Prove that a derivative with respect to a covariant 4-vector is a contravariant vector operator In special relativity, I know you can prove that the derivative with respect to a contravariant 4-vector component transforms like a covariant vector operator by using the chain rule, but I can't work out how to prove the inverse, that the derivative with respect to a covariant 4-vector component transforms like a contravariant vector operator.

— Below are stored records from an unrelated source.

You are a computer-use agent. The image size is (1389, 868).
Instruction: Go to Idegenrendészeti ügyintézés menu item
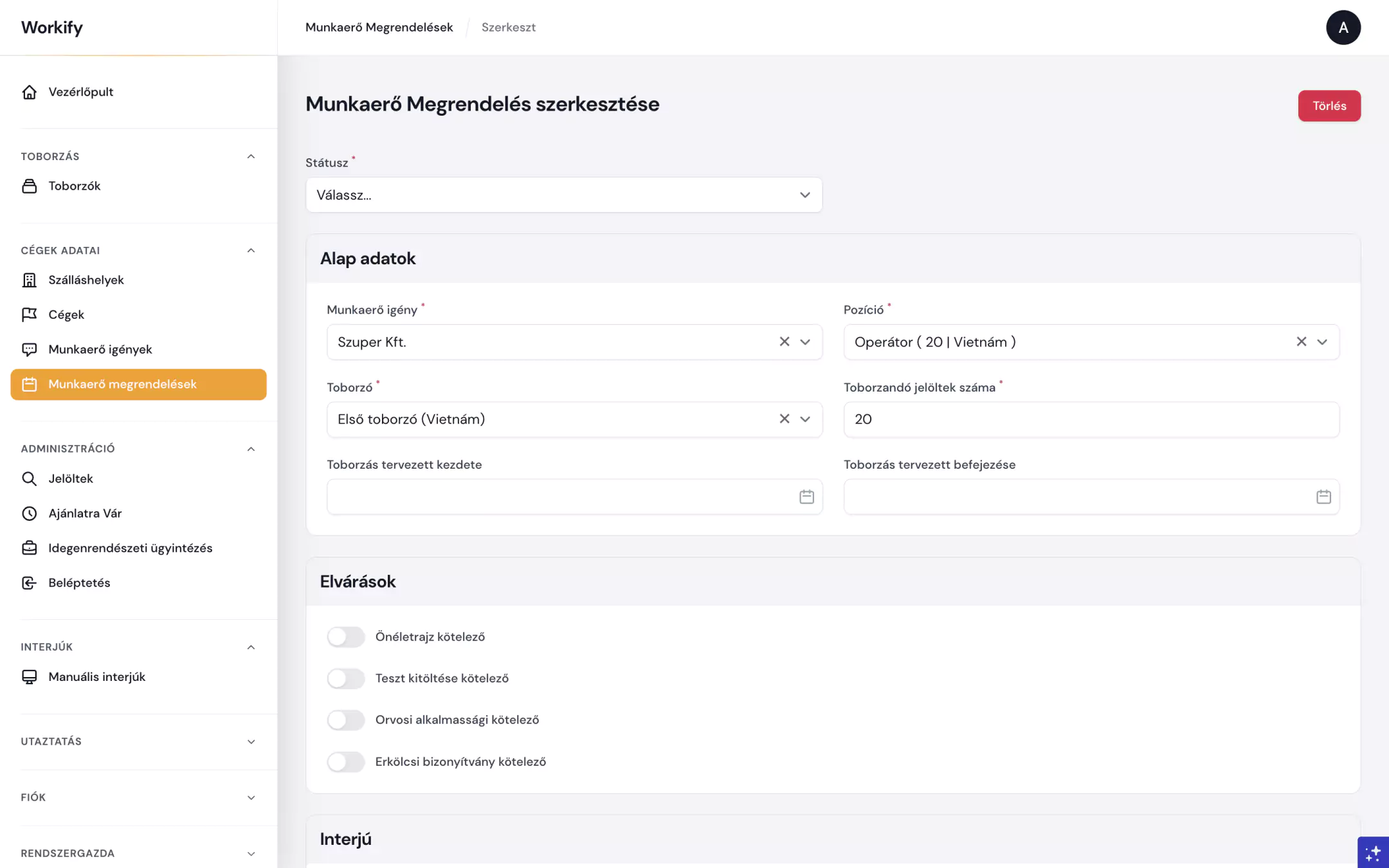(130, 548)
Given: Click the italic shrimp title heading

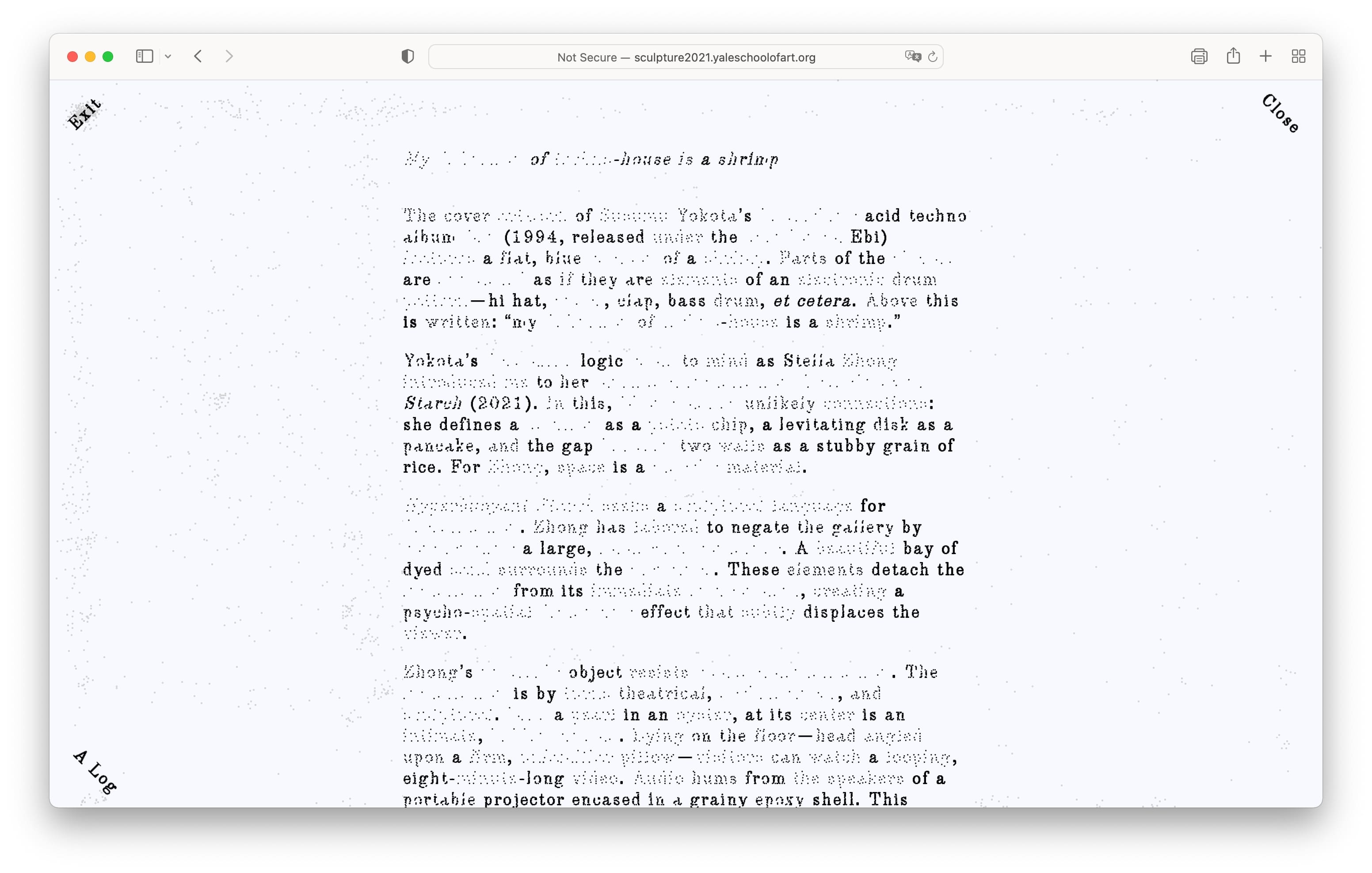Looking at the screenshot, I should 591,159.
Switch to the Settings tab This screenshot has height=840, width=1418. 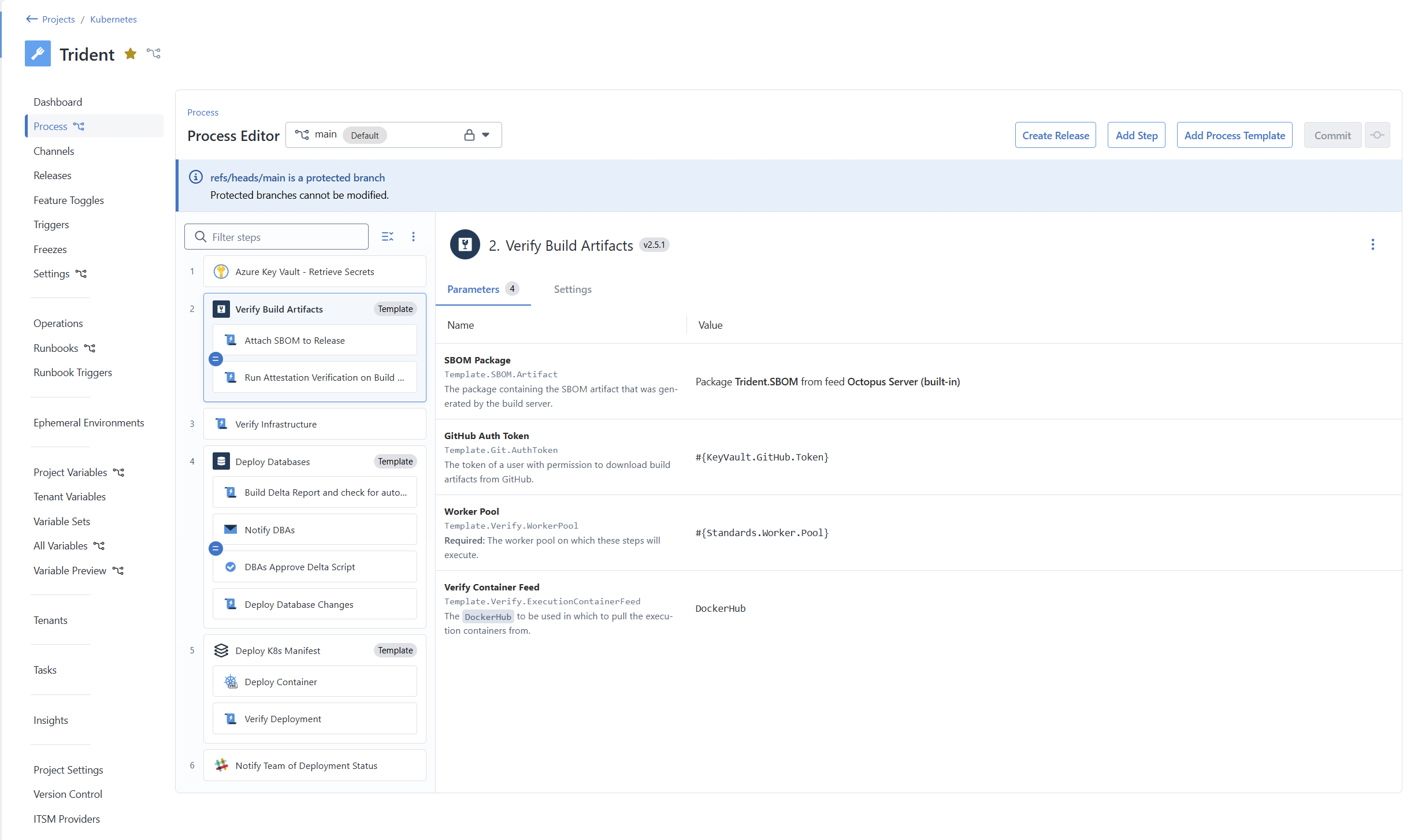pyautogui.click(x=572, y=289)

 A: $$\partial'^{\mu}=\frac{\partial}{\partial x'_{\mu}}=\frac{\partial x'^{\lambda}}{\partial x'_{\mu}} \frac{\partial x^{\sigma}}{\partial x'^{\lambda}} \frac{\partial x_{\nu}}{\partial x^{\sigma}} \frac{\partial}{\partial x_{\nu}} = g^{\mu \lambda}\Lambda_{\lambda}^{\sigma}g_{\sigma \nu} \frac{\partial}{\partial x_{\nu}}=\Lambda^{\mu}_{\nu}\partial^{\nu}$$
So contravariant.
A: Let's have the inverse transformations for 4-vector components:
$$
\tag 1 \mathbf r = \mathbf r' + \Gamma \mathbf u \frac{(\mathbf u \cdot \mathbf r' )}{c^{2}} + \gamma \mathbf u t{'} , \quad t = \gamma \left(t' + \frac{(\mathbf u \cdot \mathbf r' )}{c^{2}}\right).
$$
Here $\Gamma = \frac{(\gamma - 1)}{\frac{u^{2}}{c^{2}}}$.
Then by using chain rule
$$
\frac{\partial }{\partial t' } = \frac{\partial t}{\partial t'}\frac{\partial }{\partial t} + \frac{\partial x_{j}}{\partial t{'}}\frac{\partial }{\partial x_{j}}, \quad \frac{\partial }{\partial x_{i}'} = \frac{\partial t}{\partial x_{i}'}\frac{\partial }{\partial t} + \frac{\partial x_{j}}{\partial x_{i}'}\frac{\partial }{\partial x_{j}}
$$
you may get by using $(1)$
$$ 
\frac{\partial t}{\partial t'} = \gamma, \quad \frac{\partial x_{j}}{\partial t{'}} = \gamma u_{j}, \quad \frac{\partial t}{\partial x_{i}'} = \frac{\gamma u_{i}}{c^{2}},
$$
$$\frac{\partial x_{j}}{\partial x_{i}{'}} = \delta_{ij} + \Gamma \frac{u_{j}u_{i}}{c^{2}} \Rightarrow 
$$
$$
\nabla_{i}{'} = \frac{\gamma u_{i}}{c^{2}}\frac{\partial }{\partial t} + \sum_{j}\left(\frac{\partial }{\partial x_{j}}\delta_{ij} + \frac{\Gamma u_{i}u_{j}}{c^{2}}\frac{\partial }{\partial x_{j}}\right) = \frac{\gamma u_{i}}{c^{2}}\frac{\partial }{\partial t} + \frac{\partial }{\partial x_{i}} + \frac{\Gamma}{c^{2}}u_{i}(\mathbf u \nabla).
$$
From these equations you may get
$$\frac{1}{c}\frac{\partial}{\partial t'} = \frac{1}{c}\gamma\frac{\partial }{\partial t} + \frac{1}{c}\gamma \sum_{j}u_{j}\frac{\partial }{\partial x_{j}} = \gamma \left( \frac{1}{c}\frac{\partial }{\partial t} + \frac{1}{c}(\mathbf u \nabla )\right),
$$
$$ 
\nabla ' = \nabla + \Gamma\frac{\mathbf u}{c^{2}}(\mathbf u \nabla) + \frac{\gamma \mathbf u}{c^{2}}\frac{\partial}{\partial t}.
$$
So $\partial_{\alpha}$ operator transforms as contravariant vector.